Софья Ивановна Зуева была здоровой деревенской девкой с толстой косой и добрыми, ласковыми глазами. Приехала она откуда-то из Калининской области6, из маленькой деревушки Подберезье, и уже пару лет, ещё с прошлой квартиры на Чайковского, числилась у товарища Морозова домработницей. Должность её, несмотря на свой буржуазный душок, была совершенно официально записана в домовую книгу по 6-й линии, 39. Возможно, нелегко представить, что двое обыкновенных учителей с обыкновенной учительской зарплатой могли себе позволить домработницу, причём не столько материально, сколько коммунистически-морально. Однако по тем временам ничего экстраординарного в этом не было.

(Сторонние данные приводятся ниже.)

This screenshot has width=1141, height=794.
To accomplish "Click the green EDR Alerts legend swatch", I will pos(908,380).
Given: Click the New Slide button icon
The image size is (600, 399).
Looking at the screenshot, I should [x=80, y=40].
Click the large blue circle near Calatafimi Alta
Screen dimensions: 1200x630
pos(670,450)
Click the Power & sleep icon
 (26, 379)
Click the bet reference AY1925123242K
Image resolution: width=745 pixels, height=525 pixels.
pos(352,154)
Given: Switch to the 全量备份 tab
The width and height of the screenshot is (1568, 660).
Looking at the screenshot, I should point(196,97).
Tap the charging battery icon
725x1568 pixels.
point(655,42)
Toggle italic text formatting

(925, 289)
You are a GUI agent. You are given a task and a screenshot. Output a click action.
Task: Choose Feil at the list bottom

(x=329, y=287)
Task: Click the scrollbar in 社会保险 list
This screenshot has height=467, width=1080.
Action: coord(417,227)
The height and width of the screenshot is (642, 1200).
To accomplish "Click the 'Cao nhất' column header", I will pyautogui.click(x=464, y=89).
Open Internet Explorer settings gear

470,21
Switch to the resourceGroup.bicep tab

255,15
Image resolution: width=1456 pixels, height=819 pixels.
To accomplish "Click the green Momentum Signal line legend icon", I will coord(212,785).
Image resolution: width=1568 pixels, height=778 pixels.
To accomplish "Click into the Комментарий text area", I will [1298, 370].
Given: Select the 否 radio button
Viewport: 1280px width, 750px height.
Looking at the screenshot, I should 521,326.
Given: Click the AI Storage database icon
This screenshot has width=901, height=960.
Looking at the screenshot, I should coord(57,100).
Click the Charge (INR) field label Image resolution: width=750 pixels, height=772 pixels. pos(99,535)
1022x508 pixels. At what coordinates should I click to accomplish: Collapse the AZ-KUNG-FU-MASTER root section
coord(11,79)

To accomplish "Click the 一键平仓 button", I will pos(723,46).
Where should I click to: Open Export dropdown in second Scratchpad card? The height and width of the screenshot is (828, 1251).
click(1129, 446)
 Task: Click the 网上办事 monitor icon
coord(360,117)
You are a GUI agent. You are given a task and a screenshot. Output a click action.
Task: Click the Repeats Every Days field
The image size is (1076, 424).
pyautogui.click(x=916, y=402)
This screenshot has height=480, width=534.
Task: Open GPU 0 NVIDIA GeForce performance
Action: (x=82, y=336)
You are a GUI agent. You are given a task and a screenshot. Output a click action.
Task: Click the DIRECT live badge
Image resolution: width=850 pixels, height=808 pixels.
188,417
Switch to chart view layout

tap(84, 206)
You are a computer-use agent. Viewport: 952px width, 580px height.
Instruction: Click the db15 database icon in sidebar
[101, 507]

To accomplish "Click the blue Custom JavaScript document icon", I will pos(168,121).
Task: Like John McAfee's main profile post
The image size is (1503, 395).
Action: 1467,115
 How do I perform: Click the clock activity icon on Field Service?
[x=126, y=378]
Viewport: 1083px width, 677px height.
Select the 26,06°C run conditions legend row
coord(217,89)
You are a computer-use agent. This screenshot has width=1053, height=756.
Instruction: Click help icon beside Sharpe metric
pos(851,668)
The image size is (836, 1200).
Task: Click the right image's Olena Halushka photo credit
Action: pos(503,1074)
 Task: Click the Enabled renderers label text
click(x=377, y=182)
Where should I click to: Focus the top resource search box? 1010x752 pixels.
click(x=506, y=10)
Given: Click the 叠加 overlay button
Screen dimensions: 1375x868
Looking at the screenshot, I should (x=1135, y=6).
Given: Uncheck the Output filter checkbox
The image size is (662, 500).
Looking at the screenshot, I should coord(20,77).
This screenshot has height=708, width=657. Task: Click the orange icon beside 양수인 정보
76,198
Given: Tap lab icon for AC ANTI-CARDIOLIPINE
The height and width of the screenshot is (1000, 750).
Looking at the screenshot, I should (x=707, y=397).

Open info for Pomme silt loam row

И правда: все только выигрывали от этой ситуации. Никого из четверых бабушек и дедушек Мары, положенных по правде жизни любому маленькому ребенку, в Ленинграде не было. Вернее, их уже вообще не было, всех четвертых. Но в Ленинграде их не было совсем. Кто-то остался в ныне вражеской Нарве, кто-то нашел покой в далёкой Вологде, кто-то лежал на маленьком сельском кладбище в Костромской области. Впрочем, Мара ничего про них не знала и знать, если честно, не очень-то хотела. Так и получалось, что сидеть с часто болеющим ребенком было совершенно некому, а деревенской девушке, приехавшей после школы в Ленинград, кров, стол и немного денег были совсем не лишними. Но условия проживания молодой советской семьи с домработницей вряд ли можно было назвать барскими. Вчетвером они ютились в одной небольшой комнате в двенадцать квадратных метров, в коммунальной квартире № 11. Это потом, уже после войны, Морозовы получат ещё одну – достаточно просторную —комнату, когда съедет соседка, Лариса Львовна Додон, будущий автор нескольких трудов воспитательного толка, а ныне аспирант института Герцена.